Both neurodegeneration and microvascular abnormalities occur in the early stages of DR. Therefore, we take the pathological mechanisms surrounding these two as the early pathological landing point of DR, and also add the frontier directions for future development based on the summary of the mechanisms of early DR pathological changes to provide the reference of ideas for the subsequent early treatment of DR.

3 Mechanisms of early pathological changes in DR

These mechanisms mentioned in chapter 3.1 are well established and are currently recognised.

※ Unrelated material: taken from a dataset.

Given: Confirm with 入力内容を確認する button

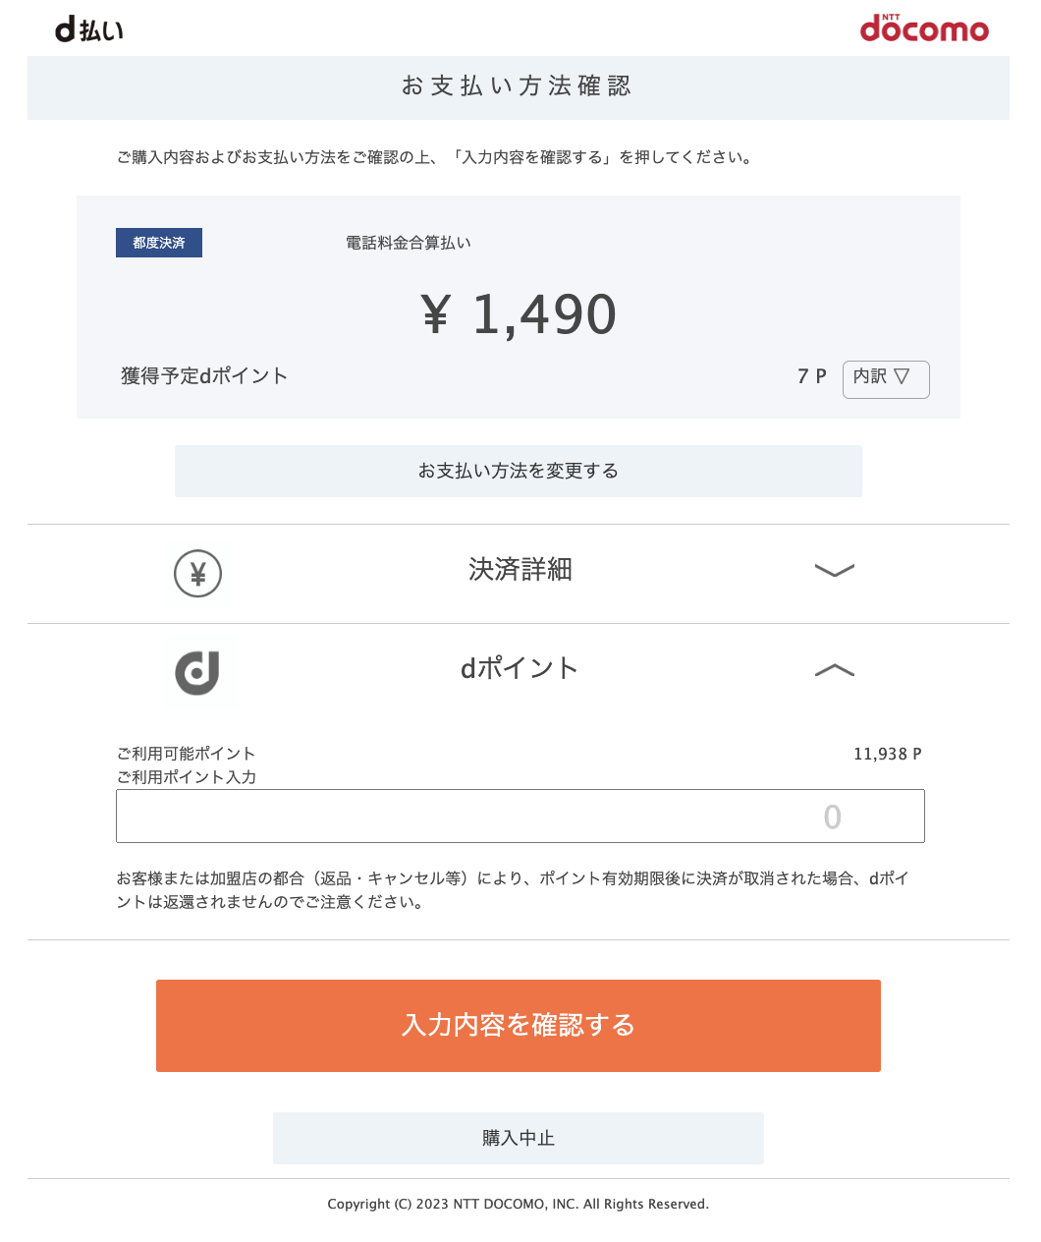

For the mechanisms mentioned in chapter 3.2 and later, they have been accepted by quite a few scholars, but still need to be further explored and deepened, and there is still much room for exploration.

3.1 Classical metabolic pathways in the pathological changes of DR

This disease is primarily triggered by multiple metabolic pathways, including the polyol pathway, the AGEs pathway (36), the hexosamine biosynthesis pathway (HBP), the phosphatidylinositol signaling pathway (PKC).

Either diabetic rat retinal neurons or high glucose (HG) cultured human retinal endothelial cells show increased aldose reductase immunoreactivity in the polyol pathway (37). The formation of three phosphoglucose results from the activation of the polyol pathway and the phosphorylation of fructose converted with sorbitol. This glycosylation results in the formation of three deoxyglucose molecules, which are released as AGEs (38). These products develop irreversibly when dicarbonyl compounds of strong glycosylation are used in their manufacture, such as glyoxal and methylglyoxal (39). There is now clinical evidence of elevated levels of AGEs in patients with DR (40). In the pathophysiology of DR, AGE interacts with the RAGE receptor to activate NADPH oxidase, which results in reactive oxygen species (ROS). It also activates noncanonical nuclear factor-kappaB (NF-κB), which leads to apoptosis and increased expression of inflammatory cytokines and adhesion molecules in peri-retinal cells (41). The production of large amounts of ROS by the host in response to HG can inhibit the activity of 3-phosphoglyceraldehyde dehydrogenase, resulting in glycolytic products that affect the HBP pathway (42). In addition to inducing OS, hydrogen peroxide production from activated hexosamine also increases glucosamine production (42). PKC-α, PKC-β, PKC-δ, and PKC-ϵ of the PKC family are involved in DR pathogenesis and are activated in this process (43). Hyperglycaemia promotes diacylglycerol synthesis to activate the PKC pathway (44). In vascular cells such as endothelial, pericytes, and thylakoids, PKC increases NADPH oxidase activity and promotes ROS production, causing retinal capillary damage and dysfunction of vascular endothelial cells (45). Alterations in renin-angiotensin system-mediated vascular permeability may cause BRB disruption in DR. Ang II activates PKC and enhances NADPH oxidase activity, increasing ROS production and leading to direct retinal damage (46, 47).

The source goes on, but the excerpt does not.